Casein kinase 2 (CK2) is a widely expressed
protein kinase. Over the last several years a long list of
protein substrates has evolved, many of which have proven or hypothesized roles in nociceptive signal transmission. However, CK2 has not itself been demonstrated to participate in nociception prior to this time. We set out to test the hypothesis that spinal CK2 regulates nociception using several
pain models. Our first studies focused on the ability of the selective CK2 inhibitors
4,5,6,7-tetrabromobenzotriazole (TBBT) and 5,6-dichloro-1-beta-D-ribofuranosylbenzimidazole (
DRB) to reduce
formalin-stimulated
pain behaviors in mice. Both phases of the response to subcutaneous
formalin were strongly inhibited by intrathecal administration of TBBT or
DRB in dose-dependent fashion.

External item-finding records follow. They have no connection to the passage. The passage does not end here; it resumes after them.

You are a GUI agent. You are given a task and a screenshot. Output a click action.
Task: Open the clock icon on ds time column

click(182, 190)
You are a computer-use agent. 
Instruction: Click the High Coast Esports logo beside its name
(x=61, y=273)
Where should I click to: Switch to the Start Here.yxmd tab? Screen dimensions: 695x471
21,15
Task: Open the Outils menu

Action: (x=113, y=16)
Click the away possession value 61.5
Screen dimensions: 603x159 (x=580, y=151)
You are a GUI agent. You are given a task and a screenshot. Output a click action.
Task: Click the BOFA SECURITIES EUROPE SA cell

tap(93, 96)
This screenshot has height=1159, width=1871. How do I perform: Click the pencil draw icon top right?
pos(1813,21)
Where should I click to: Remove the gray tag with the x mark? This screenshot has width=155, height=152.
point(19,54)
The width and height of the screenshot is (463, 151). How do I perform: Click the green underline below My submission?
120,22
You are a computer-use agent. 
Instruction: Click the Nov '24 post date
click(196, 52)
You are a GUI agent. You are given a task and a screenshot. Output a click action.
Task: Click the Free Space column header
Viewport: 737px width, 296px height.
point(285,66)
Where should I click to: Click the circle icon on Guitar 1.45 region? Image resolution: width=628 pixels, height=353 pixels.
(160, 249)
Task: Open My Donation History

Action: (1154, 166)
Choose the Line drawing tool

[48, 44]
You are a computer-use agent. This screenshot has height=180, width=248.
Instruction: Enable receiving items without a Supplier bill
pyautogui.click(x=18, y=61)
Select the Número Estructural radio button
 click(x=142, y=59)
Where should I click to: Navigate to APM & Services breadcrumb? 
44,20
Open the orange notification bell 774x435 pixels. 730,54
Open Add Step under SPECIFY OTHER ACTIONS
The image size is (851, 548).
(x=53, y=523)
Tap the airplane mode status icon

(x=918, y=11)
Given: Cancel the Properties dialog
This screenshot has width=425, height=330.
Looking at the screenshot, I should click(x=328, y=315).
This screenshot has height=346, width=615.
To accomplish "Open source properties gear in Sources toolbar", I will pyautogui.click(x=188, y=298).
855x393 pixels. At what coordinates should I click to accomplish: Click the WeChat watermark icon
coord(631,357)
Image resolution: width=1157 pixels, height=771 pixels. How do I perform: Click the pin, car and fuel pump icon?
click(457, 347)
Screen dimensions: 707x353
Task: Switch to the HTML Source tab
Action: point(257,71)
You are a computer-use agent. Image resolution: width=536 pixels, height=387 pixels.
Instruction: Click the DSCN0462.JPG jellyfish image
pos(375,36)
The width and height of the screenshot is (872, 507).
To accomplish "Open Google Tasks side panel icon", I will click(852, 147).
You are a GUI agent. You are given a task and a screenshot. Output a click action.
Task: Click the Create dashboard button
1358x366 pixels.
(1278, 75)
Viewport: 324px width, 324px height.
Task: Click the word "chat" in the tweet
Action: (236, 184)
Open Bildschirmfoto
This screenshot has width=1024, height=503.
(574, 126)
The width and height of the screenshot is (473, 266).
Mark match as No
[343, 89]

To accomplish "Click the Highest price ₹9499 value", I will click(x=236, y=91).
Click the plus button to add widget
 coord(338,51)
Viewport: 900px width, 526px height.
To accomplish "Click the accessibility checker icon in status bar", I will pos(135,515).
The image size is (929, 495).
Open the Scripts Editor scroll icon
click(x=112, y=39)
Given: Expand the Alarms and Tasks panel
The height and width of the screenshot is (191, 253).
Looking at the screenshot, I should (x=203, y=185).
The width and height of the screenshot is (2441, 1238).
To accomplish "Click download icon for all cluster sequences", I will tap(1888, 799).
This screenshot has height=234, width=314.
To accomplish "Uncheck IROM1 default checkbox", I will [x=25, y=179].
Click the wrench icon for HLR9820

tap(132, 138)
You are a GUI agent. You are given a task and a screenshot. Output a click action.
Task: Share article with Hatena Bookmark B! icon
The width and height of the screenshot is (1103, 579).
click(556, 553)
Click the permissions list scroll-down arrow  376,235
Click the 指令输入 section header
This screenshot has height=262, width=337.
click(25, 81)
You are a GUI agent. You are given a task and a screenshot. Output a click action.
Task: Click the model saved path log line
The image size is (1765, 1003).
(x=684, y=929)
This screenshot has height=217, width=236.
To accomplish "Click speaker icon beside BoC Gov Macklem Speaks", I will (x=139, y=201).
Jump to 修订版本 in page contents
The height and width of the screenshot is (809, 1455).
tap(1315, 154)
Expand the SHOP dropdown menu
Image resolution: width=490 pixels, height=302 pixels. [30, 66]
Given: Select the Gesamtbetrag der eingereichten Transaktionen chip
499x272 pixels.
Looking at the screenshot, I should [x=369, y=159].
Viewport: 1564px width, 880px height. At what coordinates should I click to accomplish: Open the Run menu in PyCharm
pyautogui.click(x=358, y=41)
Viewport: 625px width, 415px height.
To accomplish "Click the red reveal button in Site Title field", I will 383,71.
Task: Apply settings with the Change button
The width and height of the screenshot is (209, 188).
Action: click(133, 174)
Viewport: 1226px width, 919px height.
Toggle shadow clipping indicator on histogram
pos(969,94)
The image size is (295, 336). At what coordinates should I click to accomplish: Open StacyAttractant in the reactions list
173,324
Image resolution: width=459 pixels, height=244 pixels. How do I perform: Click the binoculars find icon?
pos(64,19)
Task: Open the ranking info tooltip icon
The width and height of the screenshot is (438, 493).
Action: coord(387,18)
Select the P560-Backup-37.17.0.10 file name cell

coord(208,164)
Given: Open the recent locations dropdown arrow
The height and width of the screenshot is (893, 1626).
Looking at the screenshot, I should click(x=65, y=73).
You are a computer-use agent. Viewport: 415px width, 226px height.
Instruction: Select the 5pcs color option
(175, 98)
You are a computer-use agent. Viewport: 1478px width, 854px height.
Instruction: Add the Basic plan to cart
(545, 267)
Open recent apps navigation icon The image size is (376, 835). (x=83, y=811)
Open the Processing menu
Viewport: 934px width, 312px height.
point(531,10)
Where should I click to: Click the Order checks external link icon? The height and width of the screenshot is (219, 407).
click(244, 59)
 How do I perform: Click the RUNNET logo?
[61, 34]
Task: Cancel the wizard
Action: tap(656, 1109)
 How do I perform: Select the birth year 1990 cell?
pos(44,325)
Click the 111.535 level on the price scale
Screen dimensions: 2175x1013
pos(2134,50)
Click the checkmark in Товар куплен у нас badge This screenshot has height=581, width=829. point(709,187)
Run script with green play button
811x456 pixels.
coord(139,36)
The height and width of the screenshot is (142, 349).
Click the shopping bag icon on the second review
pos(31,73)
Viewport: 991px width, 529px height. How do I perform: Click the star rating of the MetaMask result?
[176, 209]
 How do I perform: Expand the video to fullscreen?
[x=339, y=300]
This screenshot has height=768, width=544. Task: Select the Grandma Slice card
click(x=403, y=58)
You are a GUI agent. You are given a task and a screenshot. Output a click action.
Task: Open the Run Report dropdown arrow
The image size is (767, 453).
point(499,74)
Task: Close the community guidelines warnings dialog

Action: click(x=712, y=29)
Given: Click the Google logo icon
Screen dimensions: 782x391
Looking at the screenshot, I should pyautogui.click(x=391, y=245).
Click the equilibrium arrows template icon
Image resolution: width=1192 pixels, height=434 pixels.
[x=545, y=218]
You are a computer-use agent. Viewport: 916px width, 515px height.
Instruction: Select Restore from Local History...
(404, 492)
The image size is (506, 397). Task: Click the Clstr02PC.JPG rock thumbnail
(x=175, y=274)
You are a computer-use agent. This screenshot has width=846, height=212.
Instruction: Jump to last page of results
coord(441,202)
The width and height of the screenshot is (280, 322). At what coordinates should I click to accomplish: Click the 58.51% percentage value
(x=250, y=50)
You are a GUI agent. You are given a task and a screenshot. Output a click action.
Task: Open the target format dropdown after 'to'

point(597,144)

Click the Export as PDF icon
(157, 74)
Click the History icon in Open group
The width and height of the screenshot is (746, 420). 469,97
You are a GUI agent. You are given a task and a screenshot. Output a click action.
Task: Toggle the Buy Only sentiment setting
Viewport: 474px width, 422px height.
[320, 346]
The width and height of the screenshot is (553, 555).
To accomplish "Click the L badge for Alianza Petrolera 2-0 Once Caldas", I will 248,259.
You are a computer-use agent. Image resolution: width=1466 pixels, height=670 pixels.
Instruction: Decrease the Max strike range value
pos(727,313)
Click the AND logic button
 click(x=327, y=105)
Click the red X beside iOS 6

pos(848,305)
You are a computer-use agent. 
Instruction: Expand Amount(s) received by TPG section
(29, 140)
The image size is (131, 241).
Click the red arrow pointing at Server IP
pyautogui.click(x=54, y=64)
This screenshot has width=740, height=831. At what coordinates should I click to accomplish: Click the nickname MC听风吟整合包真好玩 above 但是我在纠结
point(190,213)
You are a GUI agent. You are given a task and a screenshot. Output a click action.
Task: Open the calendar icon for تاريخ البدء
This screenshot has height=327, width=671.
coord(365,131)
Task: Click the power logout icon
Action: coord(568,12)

Likewise, using the complete
Freund's adjuvant (CFA) model of chronic inflammatory
pain, TBBT was observed to strongly reduce
mechanical allodynia. The inhibition of spinal CK2 with either inhibitor did not, however, alter withdrawal latencies in the hotplate thermal
pain model while intrathecal
morphine was very effective. Immunohistochemical studies demonstrated all three known CK2 subunits, alpha, alpha' and beta to be expressed in spinal cord tissue as did real-time PCR experiments. While
mRNA levels for each of the subunits was transiently enhanced after
formalin or CFA hindpaw injection, overall spinal cord
protein levels were not elevated in a sustained fashion. Our results indicate that CK2 participates in inflammatory nociception both in the acute and chronic phases. Simple changes in the abundance of spinal CK2 subunits do not likely underlie these phenomena, however.